Against this backdrop, strengthening the connection between education systems and SME ecosystems has become a key policy priority. This section examines how education and training systems can better support SME development, by both fostering entrepreneurial capabilities among learners and strengthening the alignment between education pathways and the evolving skills needs of SMEs.
4.1.1. Fostering entrepreneurial skills and mindsets through education
Nurturing entrepreneurial skills and mindsets among students is becoming increasingly important as global demand for these competencies continues to grow, with projections suggesting a 32% increase in Europe alone by 2030 compared to 2016 (European Commission, 2024[3]). Building these foundations begins within the education system and relies on progressive approaches to teaching and assessment that embed entrepreneurship across the learning process.

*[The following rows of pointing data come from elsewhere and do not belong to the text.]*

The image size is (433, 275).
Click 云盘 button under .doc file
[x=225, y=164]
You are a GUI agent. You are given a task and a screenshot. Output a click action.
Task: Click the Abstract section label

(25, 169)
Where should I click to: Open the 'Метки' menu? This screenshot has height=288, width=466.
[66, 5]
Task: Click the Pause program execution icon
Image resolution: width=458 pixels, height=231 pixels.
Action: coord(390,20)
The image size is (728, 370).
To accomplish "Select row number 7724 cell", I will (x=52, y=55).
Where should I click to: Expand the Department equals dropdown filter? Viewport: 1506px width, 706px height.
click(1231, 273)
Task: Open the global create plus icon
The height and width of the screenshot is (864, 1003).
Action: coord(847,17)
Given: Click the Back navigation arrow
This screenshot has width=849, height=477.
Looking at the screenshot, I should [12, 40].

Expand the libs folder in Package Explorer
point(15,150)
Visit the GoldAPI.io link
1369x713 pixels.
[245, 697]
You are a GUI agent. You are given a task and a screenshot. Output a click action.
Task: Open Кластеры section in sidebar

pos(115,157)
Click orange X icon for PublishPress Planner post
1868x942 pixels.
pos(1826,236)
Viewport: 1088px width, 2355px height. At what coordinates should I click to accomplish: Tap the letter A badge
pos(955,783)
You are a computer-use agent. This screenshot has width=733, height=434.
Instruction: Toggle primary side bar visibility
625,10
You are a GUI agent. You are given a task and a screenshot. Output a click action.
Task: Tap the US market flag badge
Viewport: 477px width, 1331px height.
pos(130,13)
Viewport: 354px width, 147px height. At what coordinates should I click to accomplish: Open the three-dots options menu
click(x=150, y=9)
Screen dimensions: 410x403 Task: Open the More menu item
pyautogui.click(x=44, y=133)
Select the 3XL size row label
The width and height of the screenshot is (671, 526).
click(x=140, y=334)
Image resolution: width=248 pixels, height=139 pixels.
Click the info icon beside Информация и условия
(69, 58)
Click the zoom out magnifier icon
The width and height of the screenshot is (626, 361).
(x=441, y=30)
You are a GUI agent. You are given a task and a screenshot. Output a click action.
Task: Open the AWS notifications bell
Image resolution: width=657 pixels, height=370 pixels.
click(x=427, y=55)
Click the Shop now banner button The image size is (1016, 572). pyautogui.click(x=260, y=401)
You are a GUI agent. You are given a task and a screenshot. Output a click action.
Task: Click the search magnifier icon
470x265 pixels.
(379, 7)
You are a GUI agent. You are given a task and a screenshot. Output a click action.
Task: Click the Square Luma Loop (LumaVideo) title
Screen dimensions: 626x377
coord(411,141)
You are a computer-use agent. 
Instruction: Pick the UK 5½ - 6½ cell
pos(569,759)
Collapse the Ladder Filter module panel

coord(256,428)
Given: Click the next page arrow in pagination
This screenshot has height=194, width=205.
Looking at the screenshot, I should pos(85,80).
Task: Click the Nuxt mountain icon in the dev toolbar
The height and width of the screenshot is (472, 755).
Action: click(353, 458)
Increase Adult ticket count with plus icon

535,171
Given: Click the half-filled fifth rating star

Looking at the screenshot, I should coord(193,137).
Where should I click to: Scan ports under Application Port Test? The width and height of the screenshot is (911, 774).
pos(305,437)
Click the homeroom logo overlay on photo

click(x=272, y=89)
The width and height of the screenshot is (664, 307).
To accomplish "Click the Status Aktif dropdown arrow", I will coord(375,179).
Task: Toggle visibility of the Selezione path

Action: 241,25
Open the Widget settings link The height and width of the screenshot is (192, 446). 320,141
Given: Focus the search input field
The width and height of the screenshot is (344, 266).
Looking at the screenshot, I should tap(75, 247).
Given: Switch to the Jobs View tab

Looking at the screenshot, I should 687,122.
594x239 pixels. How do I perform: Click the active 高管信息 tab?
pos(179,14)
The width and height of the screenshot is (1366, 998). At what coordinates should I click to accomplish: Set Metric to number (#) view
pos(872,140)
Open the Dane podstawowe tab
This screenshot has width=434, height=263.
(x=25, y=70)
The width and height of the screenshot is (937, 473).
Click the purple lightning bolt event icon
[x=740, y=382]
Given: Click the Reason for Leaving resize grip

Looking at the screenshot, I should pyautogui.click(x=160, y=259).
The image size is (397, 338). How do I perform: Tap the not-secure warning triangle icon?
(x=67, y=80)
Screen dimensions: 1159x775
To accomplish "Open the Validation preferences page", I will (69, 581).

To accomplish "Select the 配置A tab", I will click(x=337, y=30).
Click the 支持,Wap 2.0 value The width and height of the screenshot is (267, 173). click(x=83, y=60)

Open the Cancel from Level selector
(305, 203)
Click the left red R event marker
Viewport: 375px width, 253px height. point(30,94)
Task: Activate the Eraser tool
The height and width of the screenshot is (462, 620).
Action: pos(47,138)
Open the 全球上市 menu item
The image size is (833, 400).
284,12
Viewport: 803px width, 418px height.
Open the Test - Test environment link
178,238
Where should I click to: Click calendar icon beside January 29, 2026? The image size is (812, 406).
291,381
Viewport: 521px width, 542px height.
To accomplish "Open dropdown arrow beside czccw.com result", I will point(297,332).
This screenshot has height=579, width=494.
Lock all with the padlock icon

Entrepreneurship is formally recognised as a cross-curricular competence across most of the region
Across the WBT region, entrepreneurship education is increasingly aligned with the European Union’s (EU) Reference Framework for Key Competences for Lifelong Learning, where “entrepreneurship” has been positioned as a transversal competence rather than a standalone subject area (European Commission, 2018[4]).4 Five of the seven WBT economies formally designate it as a cross-curricular key competence within pre-university education frameworks (Table 4.1). Such integration is significant, as it positions entrepreneurship as a transferable capability, linked to problem-solving, creativity and initiative, rather than as narrowly business-oriented knowledge. Embedding it across subjects enables repeated exposure in varied learning contexts, reinforcing competence development through application rather than isolated instruction.
Two notable deviations illustrate alternative models. In Kosovo, entrepreneurship is not formally recognised as a distinct key competence but is instead embedded indirectly within broader competences such as “Thinking”, “Learning”, and “Life, work and environment”, which may reduce its policy visibility and coherence. Albania, on the other hand, formally recognises entrepreneurship but primarily delivers it through mandatory standalone subjects rather than a cross-curricular approach. While this ensures dedicated instructional time, it risks confining entrepreneurship to specific courses rather than embedding it systematically across the curriculum. Taken together, regional trends suggest convergence toward EU‑aligned cross-curricular integration, though differences in implementation models may shape the intensity and consistency of student exposure.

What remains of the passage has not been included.